Ubiquitous computing technologies present further challenges for the protection of users’ privacy. Location privacy has been a hot topic on the media and the research community following the development of mobile phone networks and the E911 location requirements. There have been several technological solutions for protecting users’ privacy in mobile networks. For example, Beresford and Stajano propose the idea of Mix zones, where users are not location tracked with their real identity but with a one-time pseudonym [45]. Gruteser and Grunwald also proposed location-based services that guarantee k-anonymity [136]. Beresford and Stajano claim that using Mix technology for cloaking location information enables interesting applications without disclosing the identity or the movement patterns of the user. Tang et al. suggest that many location-based applications can still work in a system where the identities of the disclosing parties are anonymous—e.g., just to compute how “busy” a place is, such as a part of a highway or a café [281].

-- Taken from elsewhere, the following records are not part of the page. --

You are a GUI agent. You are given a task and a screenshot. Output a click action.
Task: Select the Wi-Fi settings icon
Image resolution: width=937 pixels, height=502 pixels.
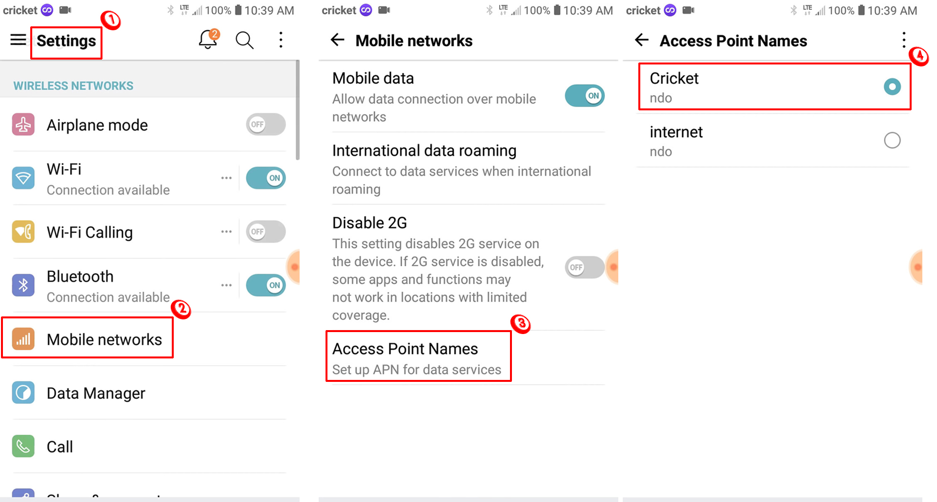23,178
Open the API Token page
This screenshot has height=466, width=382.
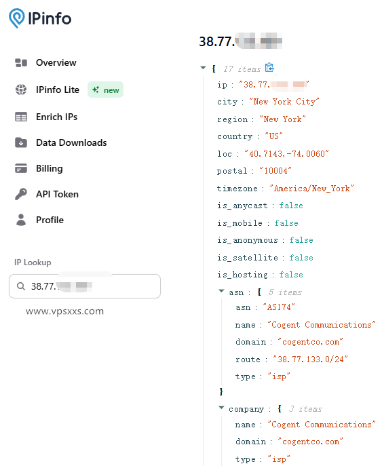click(x=58, y=195)
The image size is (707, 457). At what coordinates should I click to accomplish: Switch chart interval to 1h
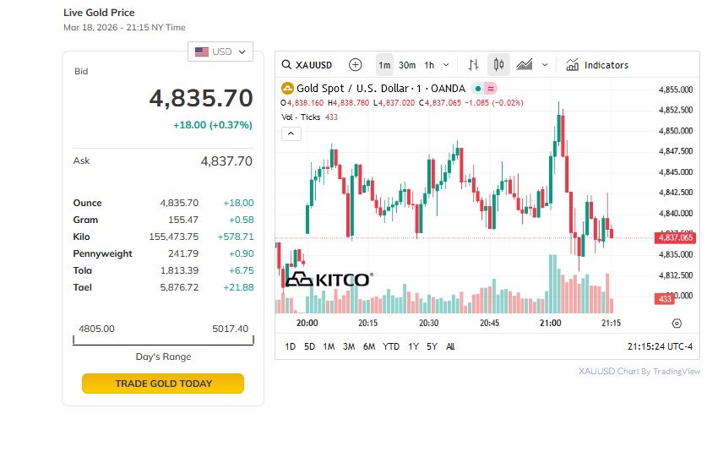pos(429,65)
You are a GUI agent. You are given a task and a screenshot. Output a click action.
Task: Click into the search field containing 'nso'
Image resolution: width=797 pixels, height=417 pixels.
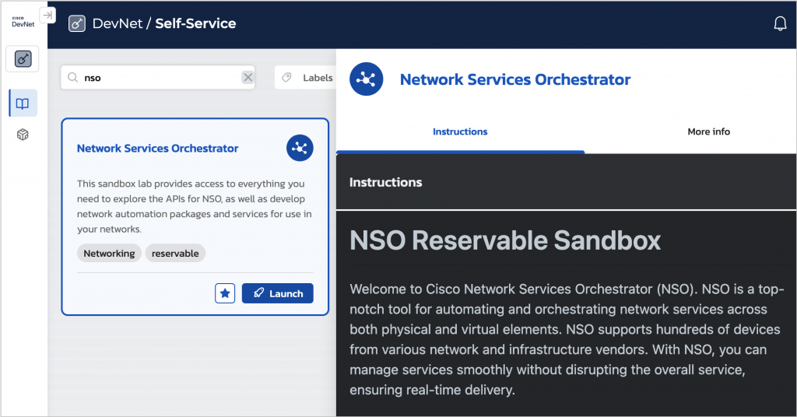156,78
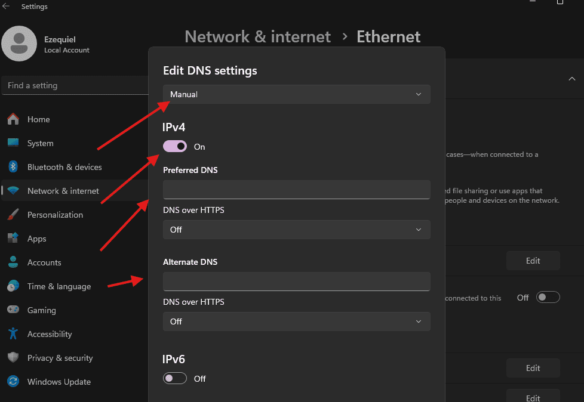Viewport: 584px width, 402px height.
Task: Open the Alternate DNS over HTTPS dropdown
Action: 296,321
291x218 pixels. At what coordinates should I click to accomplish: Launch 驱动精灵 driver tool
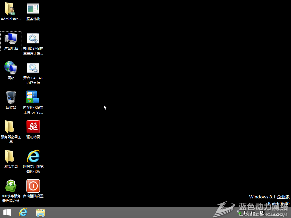[33, 129]
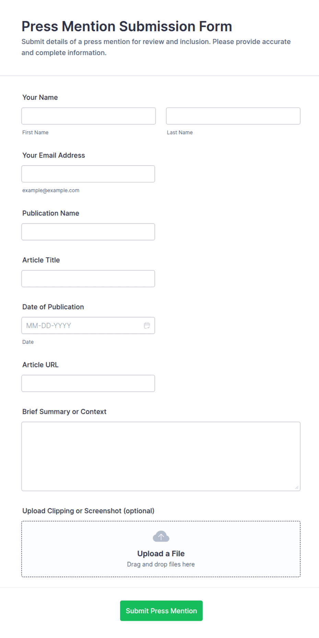Screen dimensions: 319x638
Task: Click into the Publication Name field
Action: click(x=88, y=232)
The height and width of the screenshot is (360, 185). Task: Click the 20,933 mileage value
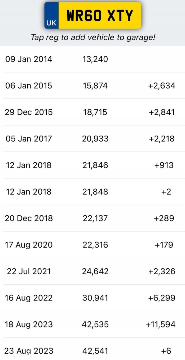point(95,139)
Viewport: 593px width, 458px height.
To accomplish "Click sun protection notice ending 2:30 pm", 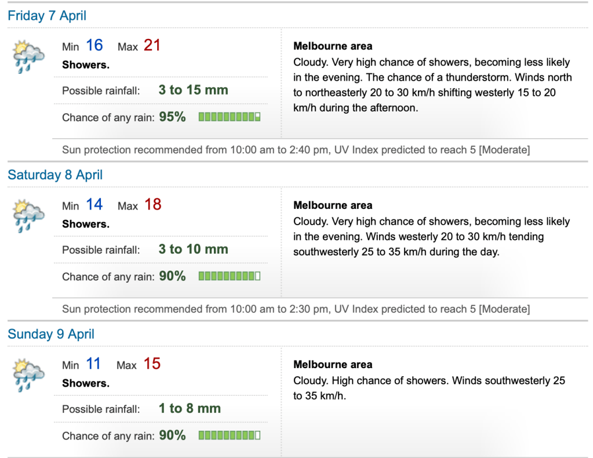I will [296, 309].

Yet, it is not clear whether anonymization technologies will be ever widely adopted. On the one hand, network service providers act as trusted third parties and are bound by contractual and legislative requirements to protect the location information of users, reducing the commercial motivation of strong PETs. In other words, location privacy may already be “good enough.” On the other hand, location-based services are not in widespread use, and privacy frictions could arise as more people use these services. In general, we see a good potential for HCI research in this area.

3.3.5 End-User Awareness of Personal Disclosures

Initially focused on network applications (e.g., World Wide Web and instant messaging), work on disclosure awareness has expanded into areas such as identity management systems, privacy agents, and other advanced PETs.